It is becoming increasingly clear that news organisations need to think creatively about reaching their digital readers. A session at the International Newsroom Summit on smart new ways to reach your audience provided a range of examples of how news organisation are engaging their readerships beyond their websites. Emma Goodman reports.
Data analytics allow newsroom staff to see when and how readers are accessing their content in some detail. At the Wall Street Journal, visits from mobile as a share of monthly unique visits are expected to pass 50% in 2015 or 2016, said EMEA digital editor John Crowley. He told the Summit that already at some times of day, mobile visitors almost reach a majority, therefore it is crucial to think about how mobile content is packaged. The WSJ.com team has done this, building a responsive blog format that offers free, mobile-friendly content to draw more people to the site.
The blog content takes several different formats, Crowley said, with key themes being short and concise. One such format is the ‘listicle’, with pieces such as five things to know about the Ebola outbreak. Another is ‘The Short Answer’ which, in the form of a short Q&A, can be produced much more quickly than a standard story. The Short Answer is also a video feature, offering a two-minute explanation on what you need to know about a topic, such as the disappearance of flight MH370. The Numbers blog produces short pieces on “the way numbers are used and abused, and the At a Glance feature breaks down a complex story into 300 to 400 words.
Visitors via these blog features tend to continue on to read more content on the WSJ website. Big digital projects such as the WW1 100 Years, 100 Legacies feature have allowed WSJ to reach new communities beyond their traditional reader. The site’s atomised content allows people to choose the areas they are interested in and Crowley said many ended up consuming 16 or 17 items. The project took six months to produce but garnered three million page views.A similar format was used to remember Robin Williams after his death.
Another emerging way to reach users on mobile is through chat apps.

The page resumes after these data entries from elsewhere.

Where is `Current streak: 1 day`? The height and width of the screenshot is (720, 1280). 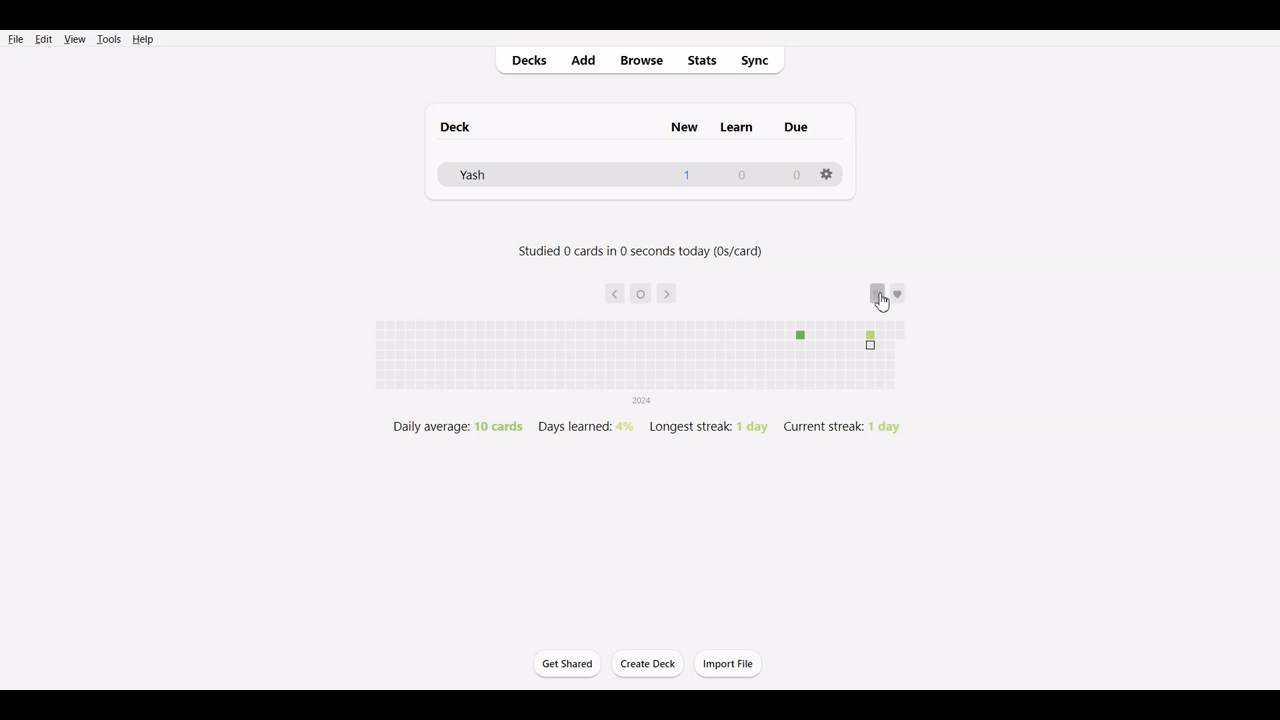
Current streak: 1 day is located at coordinates (846, 425).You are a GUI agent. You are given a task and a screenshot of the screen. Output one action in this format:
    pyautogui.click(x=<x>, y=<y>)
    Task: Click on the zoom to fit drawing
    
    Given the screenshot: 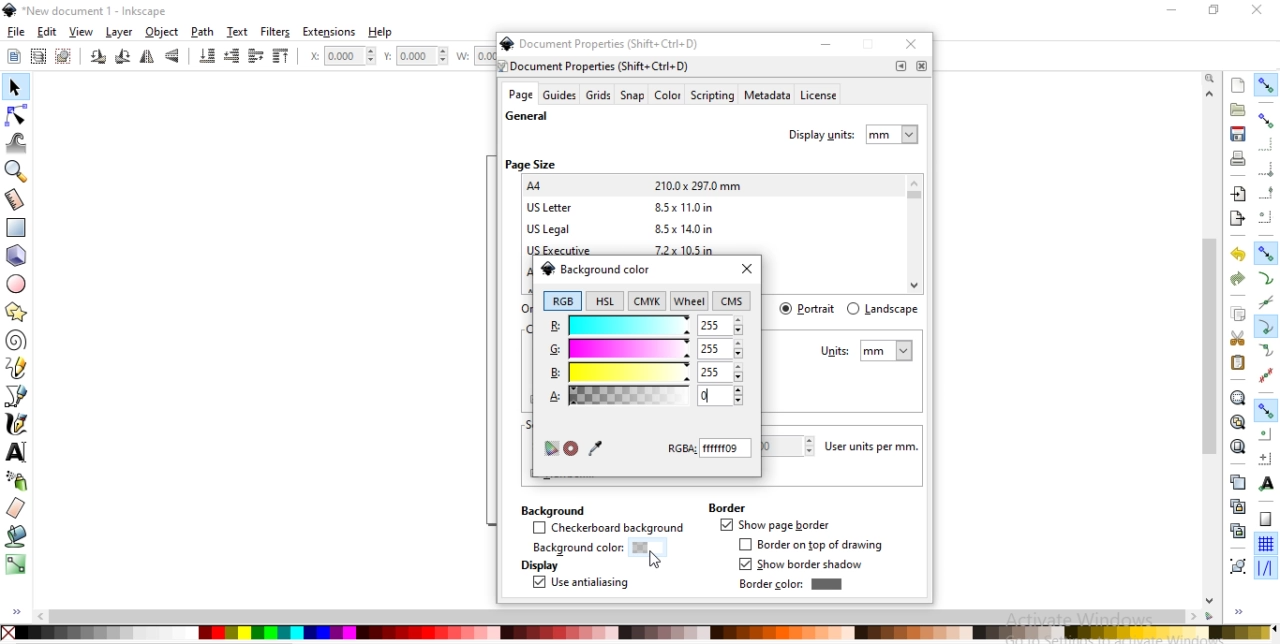 What is the action you would take?
    pyautogui.click(x=1237, y=423)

Trushar Barot, Apps Editor at the BBC World Service and BBC Global News has been experimenting with services such as WhatsApp, which he sees has having a huge untapped potential audience.
WhatsApp’s growth rate in terms of user numbers has been far faster than Facebook or Twitter, Barot said, and as India has the most users the country has been a focus of the BBC’sexperiments. WhatsApp has no publishing-friendly features, noted Barot: “it has no desktop version, no CMS, so everything has to happen from a mobile handset, which is a challenge”.
However, Barot said the “chat app push alert is the most potent content delivery system in history”, allowing users to reach almost 100% of their followers. This is in notable contrast to social media platforms for example, where it is unlikely that an update will reach a significant proportion of that user’s followers).
Push alerts can also be used to effectively deliver short audio clips, Barot said, as the files are downloaded immediately and available for the user to listen to when they are ready.
Chat apps such as WhatsApp have further potential for news gathering and user-generated content – Barot provided the example of during Typhoon Haiyan in the Philippines, where WhatsApp proved a very effective way to gather information as the audience was using it.
Such apps allow news organisations to be more intimate with their audience, and the BBC takes advantage of this, using emoji to communicate with users and encouraging its audience to use them in return to express how they feel.
WhatsApp isn’t the only chat app that the BBC uses: it has also experimented with BlackBerry messenger in Nigeria, Mxit in South Africa, WeChat in India and Line in Asia.
It’s also possible to engage readers using more traditional technology. Grig Davidovitz, CEO of RGB Media Inc, spoke at the Summit of the importance of reaching users in the online digital place where he believes nobody misses anything: the email inbox. It’s essential to see the email newsletter as a product in itself, he said, as a daily edition that reflects the identity of the site, both in terms of look and feel, and user experience. It should be a daily homepage, he suggested, citing both global business news outlet, Quartz and The Times of Israel, an online-only publication that has grown with no marketing budget.
Davidovitz said the email functions as a kind of ‘time freezer:’ a user should be able to be confident that the most important information from a news outlet is waiting for them in their inbox. It should link to the website abundantly, but should also stand as a product that the reader can appreciate alone, with an element of ‘finishability’.
Overall, the session showed that to find and acquire new readers in the digital age requires a multi-faceted approach involving studying how readers use both new devices and new communication platforms, and targeting and packaging content accordingly.